SRED is a non-REM parasomnia characterized by recurrent episodes of eating during sleep and has been linked to dysregulation of sleep–arousal and appetite circuits. GLP-1 receptor agonists, such as tirzepatide, modulate hypothalamic satiety and mesolimbic reward pathways and have shown emerging benefit in impulse-control disorders such as binge eating. Their role in SRED, particularly among patients with narcolepsy, has not been previously reported.

Design/Methods:

A woman in her forties with a 15-year history of narcolepsy type 2 was managed with sodium oxybate, achieving adequate control of daytime sleepiness (Epworth Sleepiness Scale = 8). While on sodium oxybate, she developed SRED with nocturnal eating episodes occurring during sleep one to two times per month, followed by complete amnesia upon awakening. She was later initiated on tirzepatide, titrated to 10 mg weekly.

Results:

Following tirzepatide initiation, SRED episodes resolved completely and remained absent for over 12 months of follow-up. Brief recurrences occurred only during periods of delayed tirzepatide dosing.
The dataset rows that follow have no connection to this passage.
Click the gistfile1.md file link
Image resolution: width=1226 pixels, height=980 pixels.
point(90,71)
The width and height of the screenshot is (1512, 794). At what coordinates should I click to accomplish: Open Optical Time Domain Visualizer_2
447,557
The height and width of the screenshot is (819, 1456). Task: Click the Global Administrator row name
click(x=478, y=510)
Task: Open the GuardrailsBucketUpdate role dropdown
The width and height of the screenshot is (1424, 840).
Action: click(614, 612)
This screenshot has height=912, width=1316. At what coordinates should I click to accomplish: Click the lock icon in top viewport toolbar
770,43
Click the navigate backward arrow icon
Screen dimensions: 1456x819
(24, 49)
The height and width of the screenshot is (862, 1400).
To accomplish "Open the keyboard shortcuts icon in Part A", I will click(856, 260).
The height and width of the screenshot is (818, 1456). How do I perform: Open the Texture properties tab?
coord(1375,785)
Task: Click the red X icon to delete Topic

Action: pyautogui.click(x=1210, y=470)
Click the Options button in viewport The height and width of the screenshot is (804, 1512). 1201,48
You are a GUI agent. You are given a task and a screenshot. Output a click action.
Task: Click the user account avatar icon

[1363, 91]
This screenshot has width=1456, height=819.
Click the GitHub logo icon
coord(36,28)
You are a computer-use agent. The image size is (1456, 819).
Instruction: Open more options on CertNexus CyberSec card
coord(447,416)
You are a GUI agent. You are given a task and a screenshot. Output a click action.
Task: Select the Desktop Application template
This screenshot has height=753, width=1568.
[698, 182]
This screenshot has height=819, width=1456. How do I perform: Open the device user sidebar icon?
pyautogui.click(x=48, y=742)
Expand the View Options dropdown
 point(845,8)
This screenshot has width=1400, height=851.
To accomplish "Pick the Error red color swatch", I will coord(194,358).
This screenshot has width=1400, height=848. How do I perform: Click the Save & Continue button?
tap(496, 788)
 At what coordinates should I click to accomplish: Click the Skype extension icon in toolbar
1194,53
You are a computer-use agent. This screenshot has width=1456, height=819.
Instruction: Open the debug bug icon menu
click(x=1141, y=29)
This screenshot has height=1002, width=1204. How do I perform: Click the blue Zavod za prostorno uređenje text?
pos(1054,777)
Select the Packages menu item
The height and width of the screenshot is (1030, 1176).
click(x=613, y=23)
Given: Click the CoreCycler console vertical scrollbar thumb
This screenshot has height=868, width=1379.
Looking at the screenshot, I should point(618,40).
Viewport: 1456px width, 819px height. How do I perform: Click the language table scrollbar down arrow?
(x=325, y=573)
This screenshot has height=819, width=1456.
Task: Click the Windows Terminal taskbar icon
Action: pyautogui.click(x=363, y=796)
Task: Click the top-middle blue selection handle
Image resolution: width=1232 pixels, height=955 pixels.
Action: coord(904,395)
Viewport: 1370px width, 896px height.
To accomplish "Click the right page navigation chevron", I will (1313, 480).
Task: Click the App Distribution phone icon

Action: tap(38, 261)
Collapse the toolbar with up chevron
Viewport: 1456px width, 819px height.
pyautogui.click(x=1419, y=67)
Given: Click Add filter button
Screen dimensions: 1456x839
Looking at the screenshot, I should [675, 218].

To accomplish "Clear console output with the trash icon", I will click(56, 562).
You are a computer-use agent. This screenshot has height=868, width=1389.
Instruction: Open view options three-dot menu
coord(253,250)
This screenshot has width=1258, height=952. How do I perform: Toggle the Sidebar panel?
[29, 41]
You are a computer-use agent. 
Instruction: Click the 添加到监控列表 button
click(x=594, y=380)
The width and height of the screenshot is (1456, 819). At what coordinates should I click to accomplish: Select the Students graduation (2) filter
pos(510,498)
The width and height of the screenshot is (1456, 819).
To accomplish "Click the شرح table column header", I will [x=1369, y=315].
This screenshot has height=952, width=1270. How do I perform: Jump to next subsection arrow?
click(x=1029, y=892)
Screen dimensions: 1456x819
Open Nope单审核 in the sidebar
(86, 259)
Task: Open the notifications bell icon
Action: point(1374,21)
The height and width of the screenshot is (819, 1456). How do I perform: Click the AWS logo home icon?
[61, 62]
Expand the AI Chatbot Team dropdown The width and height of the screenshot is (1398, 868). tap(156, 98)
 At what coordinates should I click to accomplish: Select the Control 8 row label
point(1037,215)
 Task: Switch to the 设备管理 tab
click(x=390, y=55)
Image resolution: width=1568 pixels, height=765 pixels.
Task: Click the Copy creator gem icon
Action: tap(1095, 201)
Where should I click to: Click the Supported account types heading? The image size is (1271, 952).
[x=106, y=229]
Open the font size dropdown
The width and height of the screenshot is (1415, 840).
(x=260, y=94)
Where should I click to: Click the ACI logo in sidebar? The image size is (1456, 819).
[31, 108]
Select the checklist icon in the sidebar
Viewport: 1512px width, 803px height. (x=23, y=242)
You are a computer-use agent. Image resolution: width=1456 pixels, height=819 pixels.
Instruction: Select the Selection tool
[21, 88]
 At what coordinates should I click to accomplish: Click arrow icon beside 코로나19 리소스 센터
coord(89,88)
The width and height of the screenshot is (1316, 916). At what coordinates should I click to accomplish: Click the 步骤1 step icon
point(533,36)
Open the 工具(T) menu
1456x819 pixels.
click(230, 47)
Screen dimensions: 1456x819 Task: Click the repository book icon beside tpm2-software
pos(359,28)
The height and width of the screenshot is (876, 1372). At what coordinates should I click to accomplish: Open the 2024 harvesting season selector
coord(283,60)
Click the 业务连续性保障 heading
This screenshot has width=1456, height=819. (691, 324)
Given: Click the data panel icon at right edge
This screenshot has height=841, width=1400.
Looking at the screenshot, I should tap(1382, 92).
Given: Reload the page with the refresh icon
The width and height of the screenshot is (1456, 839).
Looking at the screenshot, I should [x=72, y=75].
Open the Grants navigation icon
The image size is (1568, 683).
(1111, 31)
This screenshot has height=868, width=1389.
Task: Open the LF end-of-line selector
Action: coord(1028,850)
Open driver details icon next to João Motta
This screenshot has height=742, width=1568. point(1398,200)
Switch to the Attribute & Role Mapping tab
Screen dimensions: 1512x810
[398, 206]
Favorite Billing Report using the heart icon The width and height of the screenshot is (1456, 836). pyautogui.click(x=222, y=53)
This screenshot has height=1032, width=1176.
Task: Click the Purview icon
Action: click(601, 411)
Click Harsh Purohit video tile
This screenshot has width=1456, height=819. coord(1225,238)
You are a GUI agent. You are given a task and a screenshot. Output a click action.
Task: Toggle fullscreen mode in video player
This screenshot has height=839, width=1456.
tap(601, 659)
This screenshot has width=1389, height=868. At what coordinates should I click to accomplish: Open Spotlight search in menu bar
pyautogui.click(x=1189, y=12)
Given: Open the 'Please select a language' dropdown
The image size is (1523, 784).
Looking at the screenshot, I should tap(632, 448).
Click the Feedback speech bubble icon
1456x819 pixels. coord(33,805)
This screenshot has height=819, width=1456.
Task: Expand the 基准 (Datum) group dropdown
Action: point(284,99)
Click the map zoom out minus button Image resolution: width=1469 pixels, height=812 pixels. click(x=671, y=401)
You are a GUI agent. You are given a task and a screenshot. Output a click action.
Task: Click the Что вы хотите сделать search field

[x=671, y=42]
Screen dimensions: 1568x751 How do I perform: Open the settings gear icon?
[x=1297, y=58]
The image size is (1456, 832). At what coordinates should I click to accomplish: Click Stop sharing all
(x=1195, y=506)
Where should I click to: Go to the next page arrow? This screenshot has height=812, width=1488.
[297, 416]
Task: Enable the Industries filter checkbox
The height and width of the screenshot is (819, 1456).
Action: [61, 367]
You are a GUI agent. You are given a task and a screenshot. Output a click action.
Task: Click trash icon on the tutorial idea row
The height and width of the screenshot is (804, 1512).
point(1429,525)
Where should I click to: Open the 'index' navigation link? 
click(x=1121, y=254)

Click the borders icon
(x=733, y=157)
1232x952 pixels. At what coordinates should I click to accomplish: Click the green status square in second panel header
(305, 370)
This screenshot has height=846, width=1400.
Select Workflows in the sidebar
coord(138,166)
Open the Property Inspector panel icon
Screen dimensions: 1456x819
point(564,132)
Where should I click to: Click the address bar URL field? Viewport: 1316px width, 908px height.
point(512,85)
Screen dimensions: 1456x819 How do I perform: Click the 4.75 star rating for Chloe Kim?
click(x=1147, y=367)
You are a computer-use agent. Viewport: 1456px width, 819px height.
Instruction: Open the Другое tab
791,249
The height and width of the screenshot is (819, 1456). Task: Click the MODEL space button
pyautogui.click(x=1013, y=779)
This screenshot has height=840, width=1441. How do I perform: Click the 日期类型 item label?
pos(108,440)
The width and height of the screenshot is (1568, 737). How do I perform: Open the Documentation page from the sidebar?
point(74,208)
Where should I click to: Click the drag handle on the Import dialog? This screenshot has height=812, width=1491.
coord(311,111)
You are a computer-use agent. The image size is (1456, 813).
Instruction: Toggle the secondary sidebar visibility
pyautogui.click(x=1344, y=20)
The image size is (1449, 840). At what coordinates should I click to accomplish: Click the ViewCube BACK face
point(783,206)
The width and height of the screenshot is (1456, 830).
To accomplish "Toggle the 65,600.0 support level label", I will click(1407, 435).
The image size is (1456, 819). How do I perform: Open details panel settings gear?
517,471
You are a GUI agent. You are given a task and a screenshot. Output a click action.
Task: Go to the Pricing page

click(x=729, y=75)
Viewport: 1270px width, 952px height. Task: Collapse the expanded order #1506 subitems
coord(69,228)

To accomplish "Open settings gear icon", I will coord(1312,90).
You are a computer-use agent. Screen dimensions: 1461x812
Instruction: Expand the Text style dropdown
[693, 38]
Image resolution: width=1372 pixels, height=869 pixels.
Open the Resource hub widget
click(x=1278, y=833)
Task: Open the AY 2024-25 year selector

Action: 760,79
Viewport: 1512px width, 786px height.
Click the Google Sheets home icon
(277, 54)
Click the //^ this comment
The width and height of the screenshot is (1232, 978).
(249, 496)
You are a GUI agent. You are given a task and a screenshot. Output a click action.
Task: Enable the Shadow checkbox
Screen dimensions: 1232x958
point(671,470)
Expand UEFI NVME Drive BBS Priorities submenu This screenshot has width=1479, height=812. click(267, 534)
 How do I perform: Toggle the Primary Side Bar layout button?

Sodium oxybate dosage remained unchanged, and no additional adverse effects were observed.

Conclusions:

In this patient with narcolepsy type 2 treated with sodium oxybate, initiation of tirzepatide was associated with sustained resolution of sleep-related eating disorder, suggesting a potential role for GLP-1 receptor agonists in managing this parasomnia. Modulation of hypothalamic and mesolimbic circuits may underlie this effect. However, further controlled studies are needed to validate this association and elucidate underlying mechanisms.